Tuesday, July 19, 2011

[Midnight... not a sound from the pavement... but my speakers are a different story.]

So here it is, three minutes before midnight. I'm sipping on ginger-peppermint tea with local honey, getting ready to pour myself a quarter cup of aloe vera juice. I let my guard down and did not consistently drink my a.v. juice and tea, and of course, today, the ulcer pain kicked back in. Sigh. I do indeed have a bad habit of not sticking to a schedule when it's in my best interests to do so. And the ginger burns like pepper, even with the honey added, and I'm really not a pepper fan, so I do kind of dread drinking it, even though I feel it helping ease the stomachache almost as soon as I feel it hit my stomach.

Well, until my Benadryl kicks in (and seeing as how I started my day hacking, wheezing, and gagging thanks to my allergies, I'm still needing it), I'll just sit here, think, write, examine my painting for areas I'll tweak tomorrow (which I would've done today had I not been out getting my business license for five hours), and listen to my "Ethereal and Celtic Songs" playlist--LotR music, Celtic Woman, Emerald Isle Band, Josh Groban, Enya... no bagpipes, though.

I need to get an album of bagpipe music that isn't primarily military tattoos. I want an album that makes me feel like I'm on the shores of Loch Lomond listening to the pipes drift through the fog.
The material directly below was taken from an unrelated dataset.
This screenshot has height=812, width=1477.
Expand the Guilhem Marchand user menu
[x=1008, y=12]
I've been in a mood lately for the music that provokes that "queer ache" (a la Anne Shirley) or Lewis's "inconsolable longing." Have you read Surprised by Joy? Do you remember the bit where he talks about joy as that which we almost reach from time to time but cannot grasp on this side of heaven? When we get that feeling of, "Oh... that's... and it's gone!" Bittersweet. Yeah. That kind of music, where I can start to glimpse the mystic beauty of God, but I never see it all for the same reason that God wouldn't completely reveal Himself to Moses. My heart nearly bursts, and if I saw it more clearly it would, but oh! I wish I could all the same! My eyes shine, my heart swells, and then it hurts like hell because it's gone in a moment and never fully realized... Jars of Clay's Oh My God has that same effect, mixed with deep contemplation, made even moreso by the way the crescendo and climax of the song is never resolved. Yeah. It's true. I'm a music lover (of all sorts, except most country, but this type has a special place in my spiritual heart for that reason).
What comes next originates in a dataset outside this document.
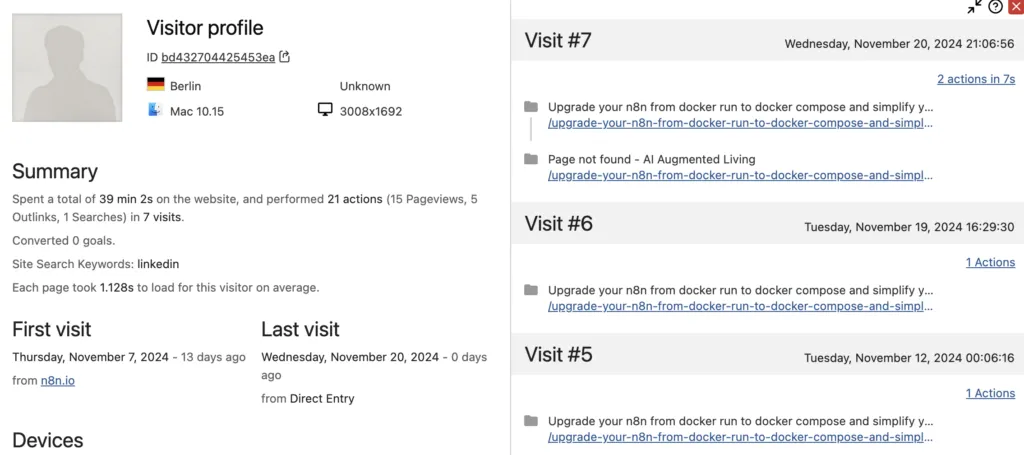Screen dimensions: 1024x455
Task: Click the monitor resolution icon
Action: pyautogui.click(x=325, y=110)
In an unrelated thought, the writers of Eureka and Warehouse 13 are mad geniuses. I just thought I'd throw that out there, after watching the new episodes tonight. I do love that they're on during the same evening now, and I'm finding that I'm really grateful for DVR, because I never remember when something is coming on, but my DVR catches it.

It's true. I've got entirely too many interests and passions to ever conquer one completely. It's the artistic version of ADD. This also explains the nature of this post... and why I never got around to talking about the experience of applying for my business license today and how I'm simultaneously relieved, excited, and terrified. That's also why I'm still up at 12:34, even though I meant to be in bed by midnight.

And I could end up rambling on and on; however, my Benadryl has finally started to work, so I can now breathe even as I start nodding off.